» Source information:
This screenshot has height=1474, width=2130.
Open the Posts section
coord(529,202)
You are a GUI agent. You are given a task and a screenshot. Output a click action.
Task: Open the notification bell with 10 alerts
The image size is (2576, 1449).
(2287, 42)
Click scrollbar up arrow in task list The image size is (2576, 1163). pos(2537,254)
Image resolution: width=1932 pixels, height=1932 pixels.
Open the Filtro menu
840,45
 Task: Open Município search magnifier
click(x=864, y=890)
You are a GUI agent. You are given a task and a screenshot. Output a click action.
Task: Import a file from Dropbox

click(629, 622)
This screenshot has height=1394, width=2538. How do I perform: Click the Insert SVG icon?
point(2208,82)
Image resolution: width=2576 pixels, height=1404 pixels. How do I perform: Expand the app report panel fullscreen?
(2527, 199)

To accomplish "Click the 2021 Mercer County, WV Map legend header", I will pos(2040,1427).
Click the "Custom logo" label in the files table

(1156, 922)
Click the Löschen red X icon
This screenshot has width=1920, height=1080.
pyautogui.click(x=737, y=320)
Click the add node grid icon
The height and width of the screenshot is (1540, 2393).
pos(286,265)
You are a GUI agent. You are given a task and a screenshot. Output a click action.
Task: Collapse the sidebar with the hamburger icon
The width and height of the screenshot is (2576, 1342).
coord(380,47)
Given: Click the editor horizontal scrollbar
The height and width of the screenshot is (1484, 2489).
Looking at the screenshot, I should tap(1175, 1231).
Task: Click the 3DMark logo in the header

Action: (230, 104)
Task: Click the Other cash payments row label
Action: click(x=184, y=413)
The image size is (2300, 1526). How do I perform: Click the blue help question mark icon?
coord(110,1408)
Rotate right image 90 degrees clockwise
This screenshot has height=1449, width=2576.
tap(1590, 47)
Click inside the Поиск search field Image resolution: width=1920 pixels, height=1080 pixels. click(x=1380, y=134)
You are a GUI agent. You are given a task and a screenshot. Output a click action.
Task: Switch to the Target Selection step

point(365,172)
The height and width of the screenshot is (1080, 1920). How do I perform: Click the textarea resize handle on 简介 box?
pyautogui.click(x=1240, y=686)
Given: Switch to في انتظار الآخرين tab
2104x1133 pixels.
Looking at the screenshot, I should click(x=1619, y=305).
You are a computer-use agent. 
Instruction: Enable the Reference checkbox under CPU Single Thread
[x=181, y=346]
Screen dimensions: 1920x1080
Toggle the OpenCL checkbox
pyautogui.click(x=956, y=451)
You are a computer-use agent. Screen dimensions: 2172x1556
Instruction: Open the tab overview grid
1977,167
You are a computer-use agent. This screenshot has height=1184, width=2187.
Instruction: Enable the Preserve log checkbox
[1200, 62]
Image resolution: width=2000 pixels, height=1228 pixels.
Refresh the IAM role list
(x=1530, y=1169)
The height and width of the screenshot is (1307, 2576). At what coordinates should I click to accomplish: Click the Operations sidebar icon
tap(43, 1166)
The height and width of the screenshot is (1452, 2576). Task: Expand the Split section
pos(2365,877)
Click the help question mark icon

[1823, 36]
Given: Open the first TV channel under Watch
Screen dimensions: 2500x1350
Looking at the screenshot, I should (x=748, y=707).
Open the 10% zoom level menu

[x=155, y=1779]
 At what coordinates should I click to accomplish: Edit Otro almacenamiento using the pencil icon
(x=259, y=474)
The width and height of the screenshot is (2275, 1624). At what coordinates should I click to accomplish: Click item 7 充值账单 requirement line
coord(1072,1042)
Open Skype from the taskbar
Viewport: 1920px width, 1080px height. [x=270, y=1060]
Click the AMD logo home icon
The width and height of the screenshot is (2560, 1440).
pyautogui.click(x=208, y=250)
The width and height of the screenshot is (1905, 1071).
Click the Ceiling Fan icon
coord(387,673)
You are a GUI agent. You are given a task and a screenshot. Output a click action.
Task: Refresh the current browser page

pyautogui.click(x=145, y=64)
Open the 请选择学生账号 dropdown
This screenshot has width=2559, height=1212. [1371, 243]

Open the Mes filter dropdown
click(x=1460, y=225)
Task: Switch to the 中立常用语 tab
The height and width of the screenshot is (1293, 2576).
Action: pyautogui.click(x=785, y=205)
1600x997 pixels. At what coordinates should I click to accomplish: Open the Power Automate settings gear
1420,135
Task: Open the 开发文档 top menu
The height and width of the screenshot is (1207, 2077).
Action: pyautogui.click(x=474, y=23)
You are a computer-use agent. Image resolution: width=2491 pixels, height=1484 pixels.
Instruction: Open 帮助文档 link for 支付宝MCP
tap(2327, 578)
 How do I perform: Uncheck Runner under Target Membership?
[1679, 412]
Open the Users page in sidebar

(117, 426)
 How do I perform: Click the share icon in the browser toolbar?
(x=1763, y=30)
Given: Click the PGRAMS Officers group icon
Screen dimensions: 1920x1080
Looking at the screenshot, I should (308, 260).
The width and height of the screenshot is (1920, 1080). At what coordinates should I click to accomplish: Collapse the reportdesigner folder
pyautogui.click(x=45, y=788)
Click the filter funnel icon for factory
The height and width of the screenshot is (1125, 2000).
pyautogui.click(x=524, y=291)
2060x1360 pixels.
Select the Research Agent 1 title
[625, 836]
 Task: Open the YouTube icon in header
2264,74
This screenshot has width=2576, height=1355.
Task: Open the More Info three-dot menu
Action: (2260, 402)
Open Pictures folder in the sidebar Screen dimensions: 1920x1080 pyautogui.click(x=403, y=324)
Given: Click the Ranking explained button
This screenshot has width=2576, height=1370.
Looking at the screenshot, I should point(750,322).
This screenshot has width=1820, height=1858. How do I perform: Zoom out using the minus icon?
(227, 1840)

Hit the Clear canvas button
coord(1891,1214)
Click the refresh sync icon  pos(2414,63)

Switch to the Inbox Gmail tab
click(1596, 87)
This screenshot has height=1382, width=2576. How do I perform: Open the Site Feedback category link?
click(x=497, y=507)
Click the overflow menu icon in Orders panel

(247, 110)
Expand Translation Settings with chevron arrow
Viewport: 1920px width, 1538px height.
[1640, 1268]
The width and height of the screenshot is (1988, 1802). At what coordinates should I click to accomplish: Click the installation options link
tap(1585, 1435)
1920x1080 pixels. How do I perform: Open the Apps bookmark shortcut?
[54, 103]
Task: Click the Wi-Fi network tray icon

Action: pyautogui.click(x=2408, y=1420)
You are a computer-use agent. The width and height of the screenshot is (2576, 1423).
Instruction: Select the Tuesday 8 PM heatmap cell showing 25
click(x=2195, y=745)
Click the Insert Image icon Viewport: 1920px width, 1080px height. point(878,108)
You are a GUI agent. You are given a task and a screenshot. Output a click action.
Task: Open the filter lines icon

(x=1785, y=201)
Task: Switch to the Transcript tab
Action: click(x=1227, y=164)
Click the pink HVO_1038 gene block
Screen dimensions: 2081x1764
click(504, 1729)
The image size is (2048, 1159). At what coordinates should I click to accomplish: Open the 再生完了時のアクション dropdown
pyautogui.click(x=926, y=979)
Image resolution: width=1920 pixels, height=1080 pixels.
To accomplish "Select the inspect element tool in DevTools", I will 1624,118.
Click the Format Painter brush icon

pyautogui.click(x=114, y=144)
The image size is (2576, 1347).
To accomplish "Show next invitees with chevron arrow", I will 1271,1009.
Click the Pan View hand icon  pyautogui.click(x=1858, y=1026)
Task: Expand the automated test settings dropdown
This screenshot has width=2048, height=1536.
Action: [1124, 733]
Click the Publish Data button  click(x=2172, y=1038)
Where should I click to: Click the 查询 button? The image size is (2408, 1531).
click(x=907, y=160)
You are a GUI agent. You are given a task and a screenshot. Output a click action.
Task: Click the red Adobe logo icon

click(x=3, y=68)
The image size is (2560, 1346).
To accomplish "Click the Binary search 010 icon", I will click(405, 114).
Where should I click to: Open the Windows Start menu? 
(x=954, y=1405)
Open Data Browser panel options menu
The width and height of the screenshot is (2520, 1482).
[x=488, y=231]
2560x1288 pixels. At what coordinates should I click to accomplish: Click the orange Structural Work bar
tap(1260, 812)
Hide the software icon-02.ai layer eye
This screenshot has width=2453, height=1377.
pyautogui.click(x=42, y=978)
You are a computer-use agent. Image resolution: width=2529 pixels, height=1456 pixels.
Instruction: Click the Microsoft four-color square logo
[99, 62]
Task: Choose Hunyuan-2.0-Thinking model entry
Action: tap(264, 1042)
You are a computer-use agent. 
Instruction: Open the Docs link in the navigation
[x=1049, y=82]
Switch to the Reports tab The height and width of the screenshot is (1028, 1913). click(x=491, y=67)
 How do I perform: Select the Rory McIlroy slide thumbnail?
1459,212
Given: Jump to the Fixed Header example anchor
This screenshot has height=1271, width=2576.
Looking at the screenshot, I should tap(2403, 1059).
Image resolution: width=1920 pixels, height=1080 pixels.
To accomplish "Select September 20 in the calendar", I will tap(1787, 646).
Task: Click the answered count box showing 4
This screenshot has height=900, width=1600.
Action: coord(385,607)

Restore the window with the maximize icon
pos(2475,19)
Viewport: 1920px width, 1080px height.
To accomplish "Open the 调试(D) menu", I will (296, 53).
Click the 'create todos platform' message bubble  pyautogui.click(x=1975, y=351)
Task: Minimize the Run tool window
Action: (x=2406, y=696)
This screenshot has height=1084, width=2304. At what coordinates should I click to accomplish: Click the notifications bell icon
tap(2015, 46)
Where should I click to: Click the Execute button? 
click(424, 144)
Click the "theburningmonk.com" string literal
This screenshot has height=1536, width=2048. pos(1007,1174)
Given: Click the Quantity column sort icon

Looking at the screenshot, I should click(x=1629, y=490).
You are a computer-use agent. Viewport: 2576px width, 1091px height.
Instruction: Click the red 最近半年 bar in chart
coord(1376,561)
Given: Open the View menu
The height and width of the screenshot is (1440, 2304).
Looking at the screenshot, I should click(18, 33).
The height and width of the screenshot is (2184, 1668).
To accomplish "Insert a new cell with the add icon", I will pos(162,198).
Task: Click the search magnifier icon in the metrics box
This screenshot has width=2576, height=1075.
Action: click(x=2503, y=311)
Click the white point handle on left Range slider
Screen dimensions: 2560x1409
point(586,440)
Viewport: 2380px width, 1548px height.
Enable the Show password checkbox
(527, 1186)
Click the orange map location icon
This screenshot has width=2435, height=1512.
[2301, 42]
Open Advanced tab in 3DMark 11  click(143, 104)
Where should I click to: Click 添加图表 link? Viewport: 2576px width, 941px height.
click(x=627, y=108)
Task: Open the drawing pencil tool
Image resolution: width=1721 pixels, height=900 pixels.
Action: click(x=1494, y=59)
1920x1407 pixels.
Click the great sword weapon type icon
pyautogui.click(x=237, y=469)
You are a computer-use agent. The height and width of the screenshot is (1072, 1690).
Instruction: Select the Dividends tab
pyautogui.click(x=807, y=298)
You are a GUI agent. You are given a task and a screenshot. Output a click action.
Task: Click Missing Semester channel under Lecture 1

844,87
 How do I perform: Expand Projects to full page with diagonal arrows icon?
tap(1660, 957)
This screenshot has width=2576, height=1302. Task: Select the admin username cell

» What needs to be done: Your answer should be the lines of the material above that include "Data".

» Result below:
Click the Publish Data button  click(x=2172, y=1038)
Open Data Browser panel options menu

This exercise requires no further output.